Although the term “Winter Wonderland” might suit the beautiful scenery that we get to witness during the cold season with the snow forming a white blanket everywhere, it can be a nightmare for runners. Their biggest and most justified fear is that they will slip and break a bone. While running on a treadmill or cycling indoors are alternate choices, they don’t appeal to regular runners in any way!
Here are a few quick pointers to keep in mind while running through the cold:
Take measures to prevent slipping
Your shoes need to have a solid grip on the hard ice and snow so that you can run with ease, and yet provide the comfort and stability like other training shoes. You can look up the process of making screw shoes that work well on snowy grounds by going online. However, it is recommended not to try making shoes on your own, unless you are well-versed with the technique or know someone who can make them for you. On the contrary, when winter sets in, run down to the local sports store immediately and get a pair of specially made shoes that are designed for running purposes on slippery, snowy grounds.
Look for a clear path
Keep in mind that university and college pathways are cleared faster than any other road, since they have their in-house maintenance crew and don’t have to depend on the city as such. Their paths are for pedestrians mostly, which is why there are fewer automobiles and less traffic. Similarly, roads situated near schools will be plowed quickly so that teachers and students don’t face problems while entering the campus. Cemeteries and office parks are the next options for running during winter since the traffic is slow on snowy days and these roads are among the first to be plowed. The only disadvantage is that you might have to run in continuous loops to get your mileage in. If you can track down any maintenance roads, where salt trucks and plows go back and forth, it will be a great stretch to run on as well.
Be careful while you are out
Always remember to run against traffic, so you can see what vehicle is coming towards you, judge if the driver can see you or not, and determine what they are doing or looking at. Sidewalks are sometimes not cleared enough to run, which means you have to do so on the roads. Be cautious when you come to intersections and cross streets when drivers take turns.
Keep yourself hydrated
Don’t be under the impression that since it is cold and dry outside, you don’t need to drink much water because there is less sweating as compared to summer. However, you tend to lose quite a lot of fluid in winter as well, so it is necessary to maintain your water intake after each run and also stay hydrated throughout the day.(more on hydration here)

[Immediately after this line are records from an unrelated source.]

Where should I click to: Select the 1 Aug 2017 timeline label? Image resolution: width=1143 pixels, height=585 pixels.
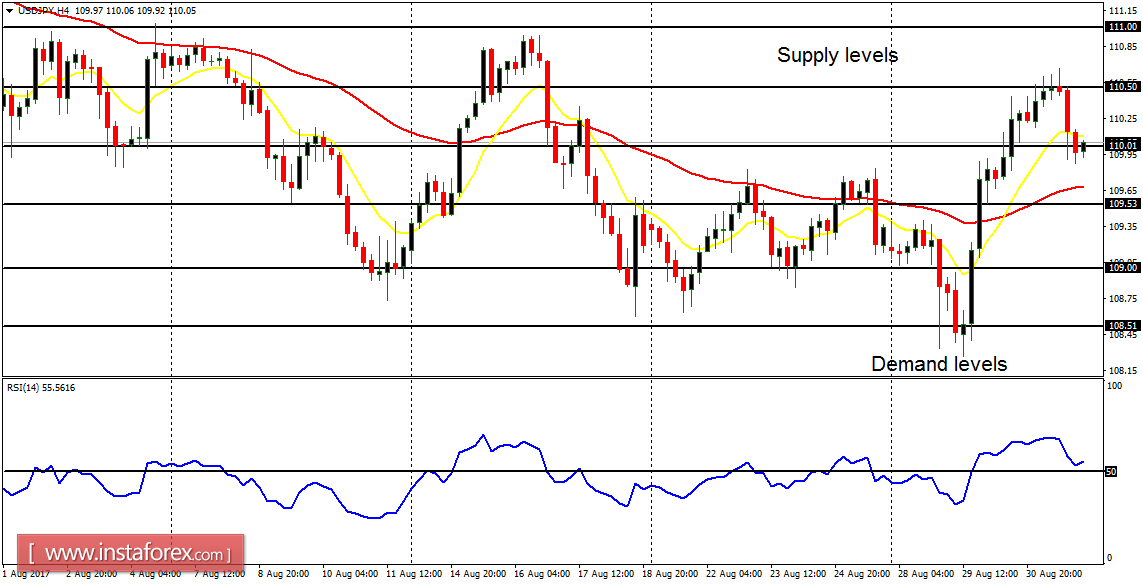click(x=25, y=577)
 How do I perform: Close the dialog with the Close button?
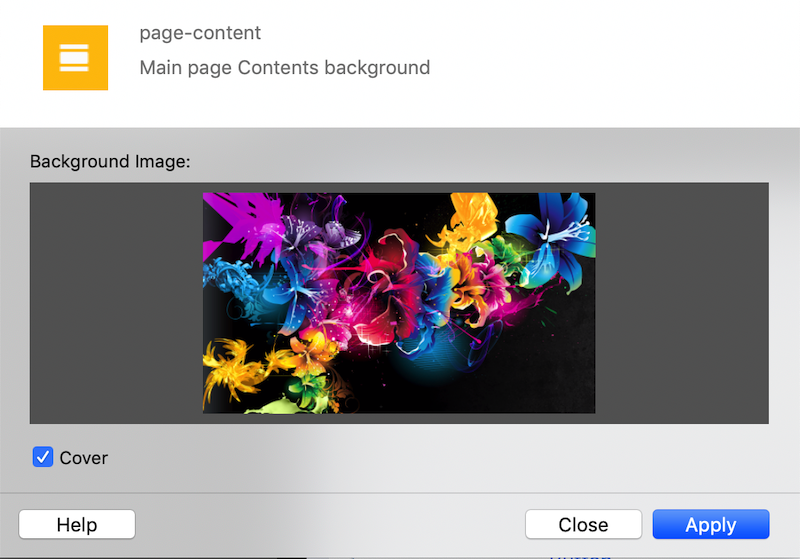[x=583, y=525]
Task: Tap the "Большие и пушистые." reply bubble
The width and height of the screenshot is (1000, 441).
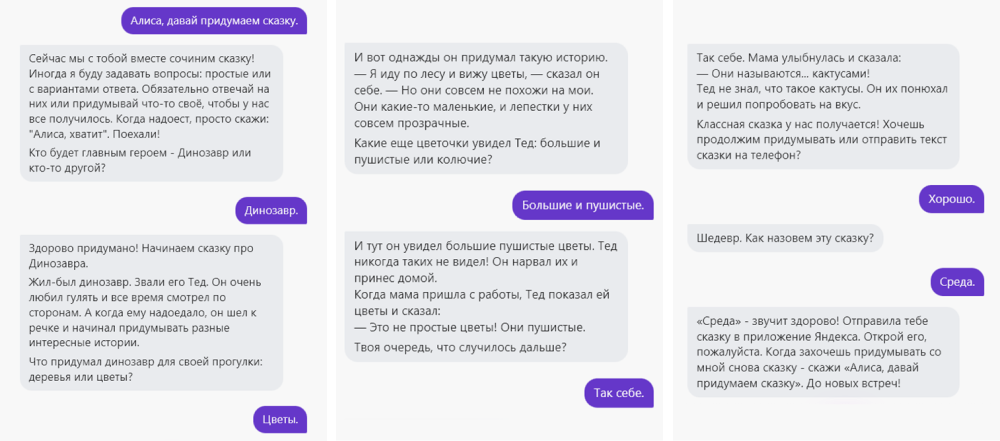Action: pos(582,206)
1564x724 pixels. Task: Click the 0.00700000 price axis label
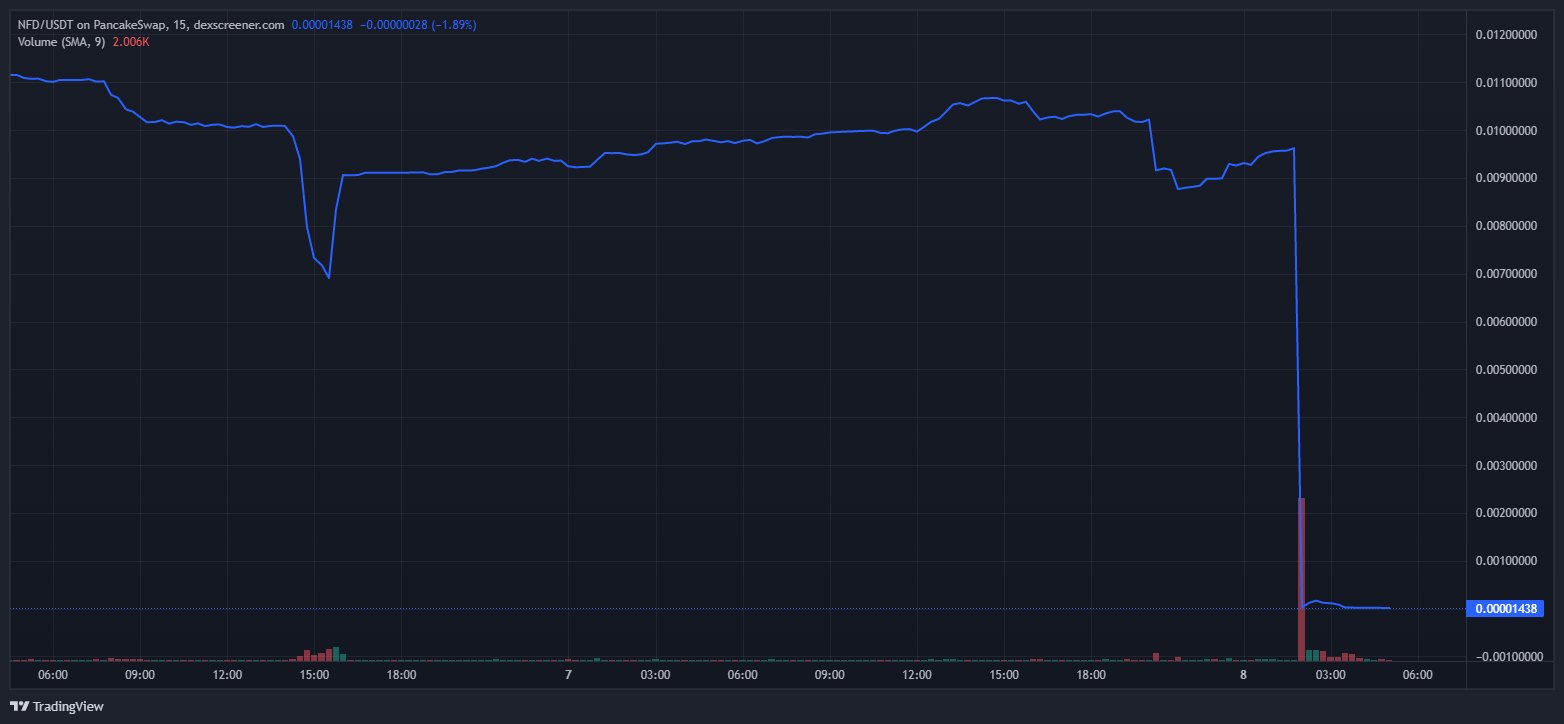click(1506, 274)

Follow the direction of the wind – on your way out, run with the wind in your face and during the second half of the route, ensure the wind is at your back. If you choose to reverse this process, you will feel hot, sweaty, and tired during the first half and have to tolerate a very cold wind when you turn around. You need to protect your skin during winters, so use Vaseline on exposed parts of the skin such as the face. Vaseline is the best choice since it is waterproof and windproof as well, so the skin isn’t damaged in bitter winds. Purchase a jacket with wind-breaking features as it can keep the arms and upper body extremely warm.
Use a mask
Did you know that allergies can be triggered by the cold and dry air? Quite a few athletes wear a mask to prevent themselves from being exposed to winter air that can sometimes cause bronchial spasms, which basically stops the air from filling the lungs. A mask also helps to warm the air before it enters the lungs. You don’t have to buy a mask like a ninja or a robber – a light mask that filters the air will suffice.
Keep shoes dry
The roads are bound to get slushy and wet during winter so put newspaper in your running shoes after you come back. This prevents the shoes from being spoiled as the newspaper absorbs the moisture and retains the structure of the shoe. Don’t make the mistake of putting shoes in a dryer, oven or under a heater as they tend to shrink the material and decrease shelf life.
Last but not the least, adapt your workout accordingly. If there is heavy snowfall, try to avoid running on that day – it is not worth slipping and falling just to maintain a routine. Injuries sustained during winter have been known to last till spring time, so evaluate the conditions well before stepping out so you don’t have to regret your decision later.